▶ _Task description_
Retype, exactly as they appear below, the lines between the line holding "963x609 pixels." and the line holding "Click the download data icon", both ends included.

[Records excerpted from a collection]
◆ ◆ ◆ ◆
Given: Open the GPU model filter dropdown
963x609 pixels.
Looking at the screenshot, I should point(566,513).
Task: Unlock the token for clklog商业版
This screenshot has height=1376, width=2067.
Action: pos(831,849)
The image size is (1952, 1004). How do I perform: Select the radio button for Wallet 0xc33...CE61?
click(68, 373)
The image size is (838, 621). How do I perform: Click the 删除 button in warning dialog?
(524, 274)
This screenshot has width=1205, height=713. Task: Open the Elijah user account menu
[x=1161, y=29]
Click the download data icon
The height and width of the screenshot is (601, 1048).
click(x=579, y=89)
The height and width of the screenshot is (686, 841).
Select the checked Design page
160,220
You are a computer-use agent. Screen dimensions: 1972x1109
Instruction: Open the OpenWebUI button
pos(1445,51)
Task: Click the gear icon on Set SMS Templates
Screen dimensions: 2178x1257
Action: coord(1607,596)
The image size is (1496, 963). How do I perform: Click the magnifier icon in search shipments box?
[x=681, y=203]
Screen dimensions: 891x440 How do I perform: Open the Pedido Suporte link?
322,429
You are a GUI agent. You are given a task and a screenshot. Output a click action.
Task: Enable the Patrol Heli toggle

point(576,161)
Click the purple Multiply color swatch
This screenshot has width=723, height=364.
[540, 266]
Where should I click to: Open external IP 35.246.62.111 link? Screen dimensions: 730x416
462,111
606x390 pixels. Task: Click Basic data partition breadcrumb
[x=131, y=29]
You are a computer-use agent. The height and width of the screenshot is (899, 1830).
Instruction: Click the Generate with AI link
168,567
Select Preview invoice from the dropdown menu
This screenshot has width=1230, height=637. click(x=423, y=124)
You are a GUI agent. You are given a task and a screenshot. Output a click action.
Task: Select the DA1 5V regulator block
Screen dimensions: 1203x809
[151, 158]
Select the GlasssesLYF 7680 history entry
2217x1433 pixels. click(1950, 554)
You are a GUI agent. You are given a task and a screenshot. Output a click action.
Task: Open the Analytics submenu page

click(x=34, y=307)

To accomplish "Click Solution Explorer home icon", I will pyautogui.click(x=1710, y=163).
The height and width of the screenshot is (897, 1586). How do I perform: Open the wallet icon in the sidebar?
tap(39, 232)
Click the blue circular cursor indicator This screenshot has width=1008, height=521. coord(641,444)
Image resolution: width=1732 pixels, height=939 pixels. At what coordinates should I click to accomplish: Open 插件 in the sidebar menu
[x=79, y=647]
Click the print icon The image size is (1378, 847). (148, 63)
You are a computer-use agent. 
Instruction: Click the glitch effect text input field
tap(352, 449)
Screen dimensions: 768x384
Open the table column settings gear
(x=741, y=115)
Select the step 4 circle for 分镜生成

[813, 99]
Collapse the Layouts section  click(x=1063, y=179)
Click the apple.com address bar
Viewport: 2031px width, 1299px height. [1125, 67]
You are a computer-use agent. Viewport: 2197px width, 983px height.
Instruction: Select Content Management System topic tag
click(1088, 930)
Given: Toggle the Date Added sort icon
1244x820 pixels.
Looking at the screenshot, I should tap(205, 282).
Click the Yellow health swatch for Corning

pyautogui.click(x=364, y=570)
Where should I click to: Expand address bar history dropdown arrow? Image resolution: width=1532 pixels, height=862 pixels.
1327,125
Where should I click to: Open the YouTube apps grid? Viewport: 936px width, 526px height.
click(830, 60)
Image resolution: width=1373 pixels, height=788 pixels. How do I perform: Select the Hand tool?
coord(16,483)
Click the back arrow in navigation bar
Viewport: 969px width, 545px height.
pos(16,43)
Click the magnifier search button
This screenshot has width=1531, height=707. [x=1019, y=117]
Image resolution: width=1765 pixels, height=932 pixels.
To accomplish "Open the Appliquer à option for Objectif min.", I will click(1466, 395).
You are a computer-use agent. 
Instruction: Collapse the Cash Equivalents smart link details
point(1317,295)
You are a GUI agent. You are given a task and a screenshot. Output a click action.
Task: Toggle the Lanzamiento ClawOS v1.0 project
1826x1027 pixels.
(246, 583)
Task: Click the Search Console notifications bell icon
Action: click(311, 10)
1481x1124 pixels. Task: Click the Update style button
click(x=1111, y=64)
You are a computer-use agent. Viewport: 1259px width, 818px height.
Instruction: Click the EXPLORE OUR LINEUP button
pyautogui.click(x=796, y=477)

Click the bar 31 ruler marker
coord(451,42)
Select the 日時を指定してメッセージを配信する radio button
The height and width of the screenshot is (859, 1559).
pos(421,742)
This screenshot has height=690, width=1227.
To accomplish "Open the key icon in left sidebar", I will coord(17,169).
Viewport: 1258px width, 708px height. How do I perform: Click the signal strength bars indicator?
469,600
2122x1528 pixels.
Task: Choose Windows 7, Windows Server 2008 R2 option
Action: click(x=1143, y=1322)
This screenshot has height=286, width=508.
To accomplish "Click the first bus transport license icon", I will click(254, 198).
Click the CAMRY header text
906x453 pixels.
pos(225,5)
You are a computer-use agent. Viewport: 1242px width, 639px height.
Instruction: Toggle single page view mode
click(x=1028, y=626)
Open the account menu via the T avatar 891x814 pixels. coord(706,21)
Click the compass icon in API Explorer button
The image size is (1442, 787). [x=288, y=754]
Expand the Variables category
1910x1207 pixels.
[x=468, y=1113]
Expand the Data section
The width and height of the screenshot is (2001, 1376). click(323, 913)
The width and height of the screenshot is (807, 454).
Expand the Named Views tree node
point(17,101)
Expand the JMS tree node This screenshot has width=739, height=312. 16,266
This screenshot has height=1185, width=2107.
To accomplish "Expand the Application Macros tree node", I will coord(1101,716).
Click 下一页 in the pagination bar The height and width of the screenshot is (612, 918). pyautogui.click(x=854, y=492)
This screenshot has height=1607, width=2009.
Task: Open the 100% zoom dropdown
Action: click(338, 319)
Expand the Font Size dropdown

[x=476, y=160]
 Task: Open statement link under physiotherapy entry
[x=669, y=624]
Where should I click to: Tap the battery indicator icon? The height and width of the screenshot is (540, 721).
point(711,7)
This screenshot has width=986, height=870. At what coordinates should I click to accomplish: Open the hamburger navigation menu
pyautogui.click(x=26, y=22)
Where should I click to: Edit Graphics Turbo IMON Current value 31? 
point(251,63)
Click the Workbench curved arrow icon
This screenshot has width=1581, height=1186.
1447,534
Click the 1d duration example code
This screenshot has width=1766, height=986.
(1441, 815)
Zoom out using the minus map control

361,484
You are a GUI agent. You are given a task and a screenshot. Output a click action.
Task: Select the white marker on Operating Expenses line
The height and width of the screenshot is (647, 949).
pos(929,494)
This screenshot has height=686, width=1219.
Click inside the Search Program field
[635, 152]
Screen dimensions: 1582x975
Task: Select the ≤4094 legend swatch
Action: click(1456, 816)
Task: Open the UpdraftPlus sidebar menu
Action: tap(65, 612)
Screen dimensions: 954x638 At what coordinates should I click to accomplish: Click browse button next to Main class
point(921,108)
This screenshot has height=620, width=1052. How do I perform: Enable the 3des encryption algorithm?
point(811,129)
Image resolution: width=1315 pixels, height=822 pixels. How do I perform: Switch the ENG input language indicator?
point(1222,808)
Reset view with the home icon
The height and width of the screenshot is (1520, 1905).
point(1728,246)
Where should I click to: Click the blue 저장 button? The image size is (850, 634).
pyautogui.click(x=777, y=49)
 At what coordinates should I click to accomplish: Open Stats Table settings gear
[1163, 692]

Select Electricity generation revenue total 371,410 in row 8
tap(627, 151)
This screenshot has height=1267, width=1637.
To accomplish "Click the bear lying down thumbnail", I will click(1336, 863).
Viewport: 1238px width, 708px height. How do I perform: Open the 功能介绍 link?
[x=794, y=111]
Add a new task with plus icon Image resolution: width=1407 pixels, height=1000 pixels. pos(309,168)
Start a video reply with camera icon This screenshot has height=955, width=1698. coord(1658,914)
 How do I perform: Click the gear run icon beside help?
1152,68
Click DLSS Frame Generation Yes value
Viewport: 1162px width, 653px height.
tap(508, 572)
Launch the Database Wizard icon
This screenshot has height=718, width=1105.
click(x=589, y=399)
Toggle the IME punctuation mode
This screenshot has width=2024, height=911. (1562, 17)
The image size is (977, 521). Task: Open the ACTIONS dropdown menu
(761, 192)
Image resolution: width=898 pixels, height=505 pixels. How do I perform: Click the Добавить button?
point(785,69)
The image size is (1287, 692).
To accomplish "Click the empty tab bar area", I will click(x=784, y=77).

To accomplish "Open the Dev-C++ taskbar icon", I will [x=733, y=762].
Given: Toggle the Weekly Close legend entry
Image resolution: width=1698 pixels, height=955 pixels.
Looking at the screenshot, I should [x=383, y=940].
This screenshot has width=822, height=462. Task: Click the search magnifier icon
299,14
◆ ◆ ◆ ◆
▶ _Output_
963x609 pixels.
Looking at the screenshot, I should point(566,513).
Task: Unlock the token for clklog商业版
This screenshot has height=1376, width=2067.
Action: pos(831,849)
The image size is (1952, 1004). How do I perform: Select the radio button for Wallet 0xc33...CE61?
click(68, 373)
The image size is (838, 621). How do I perform: Click the 删除 button in warning dialog?
(524, 274)
This screenshot has width=1205, height=713. Task: Open the Elijah user account menu
[x=1161, y=29]
Click the download data icon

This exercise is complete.